Re: Standards, Work Groups, and Reality Checks: A Radical Proposal.

Arjun Ray (aray@pipeline.com)
Fri, 22 Sep 1995 21:23:07 -0400 (EDT)


On Fri, 22 Sep 1995, Benjamin Franz wrote:

> The HTML development effort is now into about stage 6 of a project
> (Punishment of the Innocent).

"Praise for the Non-Participants" is closer to the truth.

[...]

> The HTML group is justifiably perturbed by the bizarre things claiming
> Content-type: text/html. They want the newcomers to *be* test/html if
> they say they are, and don't understand why they refuse to stand on some
> other content-type if they aren't.
>
> Its easy:
>
> Most browsers read and do *something* reasonable with
> text/html. Big potential audience.
>
> Most browsers just D/L test/x-html to a file, assuming the
> server I am using even knows about '.mynewextention and
> experimental mime type'. Small potential audience.
>

> Right or wrong, in market driven by *economics* rather than standards
> - they are *going* to serve it up as text/html.
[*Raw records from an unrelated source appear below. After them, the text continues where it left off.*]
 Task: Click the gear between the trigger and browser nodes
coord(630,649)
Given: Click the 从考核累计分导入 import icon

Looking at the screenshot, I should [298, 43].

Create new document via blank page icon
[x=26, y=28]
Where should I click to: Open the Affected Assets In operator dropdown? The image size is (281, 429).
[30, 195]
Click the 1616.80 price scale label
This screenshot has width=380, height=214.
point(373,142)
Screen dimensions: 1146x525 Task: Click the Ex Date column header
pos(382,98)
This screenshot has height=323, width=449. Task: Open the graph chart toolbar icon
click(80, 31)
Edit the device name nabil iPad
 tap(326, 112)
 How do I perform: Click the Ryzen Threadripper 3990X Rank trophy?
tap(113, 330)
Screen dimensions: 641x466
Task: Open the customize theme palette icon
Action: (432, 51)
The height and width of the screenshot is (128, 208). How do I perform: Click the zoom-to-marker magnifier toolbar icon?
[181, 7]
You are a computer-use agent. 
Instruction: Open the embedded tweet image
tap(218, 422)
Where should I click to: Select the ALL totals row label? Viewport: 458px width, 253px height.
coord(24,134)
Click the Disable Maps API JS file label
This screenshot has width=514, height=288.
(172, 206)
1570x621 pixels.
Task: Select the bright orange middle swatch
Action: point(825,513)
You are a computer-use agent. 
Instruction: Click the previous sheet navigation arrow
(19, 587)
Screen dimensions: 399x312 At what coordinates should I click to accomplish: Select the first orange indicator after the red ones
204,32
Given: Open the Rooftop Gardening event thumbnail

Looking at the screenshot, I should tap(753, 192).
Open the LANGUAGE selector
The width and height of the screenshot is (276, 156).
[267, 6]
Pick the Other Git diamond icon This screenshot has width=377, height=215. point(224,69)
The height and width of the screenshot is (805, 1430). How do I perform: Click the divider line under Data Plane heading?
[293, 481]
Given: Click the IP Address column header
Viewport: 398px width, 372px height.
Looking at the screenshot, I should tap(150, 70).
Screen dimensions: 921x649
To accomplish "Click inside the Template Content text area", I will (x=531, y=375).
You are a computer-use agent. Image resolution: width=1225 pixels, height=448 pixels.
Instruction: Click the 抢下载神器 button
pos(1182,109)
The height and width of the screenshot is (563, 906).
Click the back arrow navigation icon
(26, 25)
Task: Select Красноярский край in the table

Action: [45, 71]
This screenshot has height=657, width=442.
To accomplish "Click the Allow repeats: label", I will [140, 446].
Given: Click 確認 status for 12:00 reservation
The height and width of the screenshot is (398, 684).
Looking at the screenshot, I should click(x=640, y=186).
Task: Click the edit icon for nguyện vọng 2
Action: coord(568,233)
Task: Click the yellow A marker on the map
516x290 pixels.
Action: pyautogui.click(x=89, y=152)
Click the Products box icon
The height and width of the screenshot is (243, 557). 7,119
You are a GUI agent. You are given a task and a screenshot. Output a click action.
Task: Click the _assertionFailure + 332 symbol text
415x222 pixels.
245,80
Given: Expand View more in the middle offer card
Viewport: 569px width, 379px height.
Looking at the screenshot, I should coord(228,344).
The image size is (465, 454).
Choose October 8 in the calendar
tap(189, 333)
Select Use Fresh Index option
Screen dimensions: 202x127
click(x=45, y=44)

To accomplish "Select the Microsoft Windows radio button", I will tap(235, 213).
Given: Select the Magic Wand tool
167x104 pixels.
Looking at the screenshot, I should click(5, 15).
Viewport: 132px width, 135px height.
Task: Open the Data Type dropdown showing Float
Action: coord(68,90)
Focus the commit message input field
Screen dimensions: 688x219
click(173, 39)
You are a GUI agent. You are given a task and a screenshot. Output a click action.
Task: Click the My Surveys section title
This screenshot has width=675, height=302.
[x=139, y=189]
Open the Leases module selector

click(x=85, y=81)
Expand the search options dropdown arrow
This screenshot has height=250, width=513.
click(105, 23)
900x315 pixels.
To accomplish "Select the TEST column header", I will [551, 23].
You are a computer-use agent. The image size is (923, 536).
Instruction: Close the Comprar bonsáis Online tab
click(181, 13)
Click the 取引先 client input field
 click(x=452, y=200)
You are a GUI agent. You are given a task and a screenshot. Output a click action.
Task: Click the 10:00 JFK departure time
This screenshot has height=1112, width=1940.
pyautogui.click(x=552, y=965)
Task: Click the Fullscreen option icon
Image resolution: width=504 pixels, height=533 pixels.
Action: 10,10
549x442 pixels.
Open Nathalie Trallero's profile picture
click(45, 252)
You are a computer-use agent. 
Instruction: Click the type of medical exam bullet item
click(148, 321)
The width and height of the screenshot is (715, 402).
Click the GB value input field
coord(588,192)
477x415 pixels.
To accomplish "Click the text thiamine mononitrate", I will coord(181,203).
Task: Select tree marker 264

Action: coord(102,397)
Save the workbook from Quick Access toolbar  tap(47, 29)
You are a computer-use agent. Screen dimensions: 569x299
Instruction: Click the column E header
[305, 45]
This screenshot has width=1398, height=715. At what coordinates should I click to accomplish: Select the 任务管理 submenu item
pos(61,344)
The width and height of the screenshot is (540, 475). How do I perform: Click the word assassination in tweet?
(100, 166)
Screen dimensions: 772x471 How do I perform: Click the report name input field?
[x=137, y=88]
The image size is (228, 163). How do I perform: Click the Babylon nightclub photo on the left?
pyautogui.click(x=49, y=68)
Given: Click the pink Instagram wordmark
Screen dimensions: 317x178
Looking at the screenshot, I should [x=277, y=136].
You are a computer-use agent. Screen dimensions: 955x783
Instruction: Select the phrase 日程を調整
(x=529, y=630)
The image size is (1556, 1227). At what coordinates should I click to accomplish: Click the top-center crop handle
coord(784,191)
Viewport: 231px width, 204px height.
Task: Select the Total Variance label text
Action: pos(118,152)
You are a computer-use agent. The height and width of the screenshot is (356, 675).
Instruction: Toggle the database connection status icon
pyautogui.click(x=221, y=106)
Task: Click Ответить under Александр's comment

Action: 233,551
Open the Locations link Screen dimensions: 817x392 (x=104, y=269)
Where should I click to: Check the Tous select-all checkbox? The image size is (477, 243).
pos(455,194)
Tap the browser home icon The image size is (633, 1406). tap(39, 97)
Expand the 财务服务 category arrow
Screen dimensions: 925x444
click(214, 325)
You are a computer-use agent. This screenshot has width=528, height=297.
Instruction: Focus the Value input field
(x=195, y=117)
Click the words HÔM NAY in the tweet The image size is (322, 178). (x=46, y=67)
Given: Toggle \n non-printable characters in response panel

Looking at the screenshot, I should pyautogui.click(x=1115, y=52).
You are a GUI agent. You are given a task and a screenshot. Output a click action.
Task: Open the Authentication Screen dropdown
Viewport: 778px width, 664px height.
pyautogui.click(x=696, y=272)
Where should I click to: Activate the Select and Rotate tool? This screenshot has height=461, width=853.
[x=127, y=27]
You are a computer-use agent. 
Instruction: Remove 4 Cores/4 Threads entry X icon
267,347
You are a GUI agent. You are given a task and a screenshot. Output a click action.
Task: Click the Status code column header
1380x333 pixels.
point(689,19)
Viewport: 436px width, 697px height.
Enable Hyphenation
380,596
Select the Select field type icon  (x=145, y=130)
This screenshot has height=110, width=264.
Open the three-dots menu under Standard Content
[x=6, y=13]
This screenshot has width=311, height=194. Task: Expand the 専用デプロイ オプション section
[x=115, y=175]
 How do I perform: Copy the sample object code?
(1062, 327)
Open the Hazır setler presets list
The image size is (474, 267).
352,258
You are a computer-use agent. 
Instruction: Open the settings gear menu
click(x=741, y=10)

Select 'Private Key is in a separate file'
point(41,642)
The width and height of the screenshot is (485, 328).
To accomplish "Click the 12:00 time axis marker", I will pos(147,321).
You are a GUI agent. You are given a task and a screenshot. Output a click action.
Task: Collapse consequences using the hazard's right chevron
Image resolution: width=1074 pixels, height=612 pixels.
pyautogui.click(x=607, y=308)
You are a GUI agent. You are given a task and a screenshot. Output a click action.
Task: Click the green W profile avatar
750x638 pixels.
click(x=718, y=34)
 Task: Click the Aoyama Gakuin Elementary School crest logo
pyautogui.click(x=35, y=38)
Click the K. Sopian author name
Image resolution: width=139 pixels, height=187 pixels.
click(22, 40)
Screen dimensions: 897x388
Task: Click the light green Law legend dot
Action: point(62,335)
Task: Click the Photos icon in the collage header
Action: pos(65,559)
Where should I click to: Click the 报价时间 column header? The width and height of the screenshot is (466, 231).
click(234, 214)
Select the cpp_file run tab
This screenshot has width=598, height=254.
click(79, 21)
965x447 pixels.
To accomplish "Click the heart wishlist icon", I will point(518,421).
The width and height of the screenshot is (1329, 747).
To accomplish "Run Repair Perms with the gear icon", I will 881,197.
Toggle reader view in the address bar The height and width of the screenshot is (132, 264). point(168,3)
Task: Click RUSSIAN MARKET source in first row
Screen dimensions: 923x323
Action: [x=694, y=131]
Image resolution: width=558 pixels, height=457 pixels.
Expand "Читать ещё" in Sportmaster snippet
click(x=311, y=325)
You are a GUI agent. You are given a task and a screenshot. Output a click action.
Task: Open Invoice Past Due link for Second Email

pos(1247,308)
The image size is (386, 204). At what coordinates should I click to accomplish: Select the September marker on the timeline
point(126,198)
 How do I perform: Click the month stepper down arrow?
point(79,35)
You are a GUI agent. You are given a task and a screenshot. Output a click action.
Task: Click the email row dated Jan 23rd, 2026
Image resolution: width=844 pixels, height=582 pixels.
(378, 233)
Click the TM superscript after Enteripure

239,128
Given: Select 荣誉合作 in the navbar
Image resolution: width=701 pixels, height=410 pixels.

Indeed. The *name* counts, doesn't it? There's a conclusion to be drawn
from this that's more damaging than the arguments you've put forward.

> So how does the WG get away from this morass?
>
> Content-type: text/sgml

> The development of HTML of *all* levels should be officially ended
> with the acceptance of HTML 2.0 (whenever that happens...)

Why? Why not *abandon* HTML 2.0? Why deliver a freebie to people whose
cooperation has been conspicuous by its absence?

> I move to dis-establish the HTML working group.
>

And reorganize itself with a new charter that makes no mention of HTML.
I suggest W3ML. The W3 Consortium hasn't been disbanded. Their mandate to
foster and coordinate development of the Web hasn't been confounded. On
the contrary, what they bring to the Web -- insofar as it continues to be
a part of the Internet -- is the critical factor of *legitimacy*. The
Consortium needs a language (a "lingua franca") -- who said that the
*name* of this language has to be "HTML"? Or that what HTML is allegedly
being made into by current practice and "market forces" *must* be
standardized simply because it happens to have that name?

And if in fact "text/html" is irrecoverably a mishmash, the simplest
solution is to delegitimize the name, and let its puissant appropriators
do with what they please -- only that, to get a *standard* out of it,
they'll have to start from scratch, and shift for themselves. Is the IETF
in any danger of being snowed under by half-baked ideas from people who
can't even get a parser right? Maybe it's time to put *that* to the test.

The Internet Standards process has a rigor that the Working Group has
worked very hard to meet. But all these standards -- because they share a
common context of at least *trying* to be interoperable -- have their
origins in goodwill and consensus. This Working Group has been bedevilled
by too little of the latter exploiting too much of the former, a house
divided from the beginning.

It's time to realize that there are players here who seek legitimation
only. All the things that go into a real standard -- goodwill, commitment,
patience, and discipline to implement things the *right* way -- are being
upheld by the WG and trivialized by others too clever by half to be smart.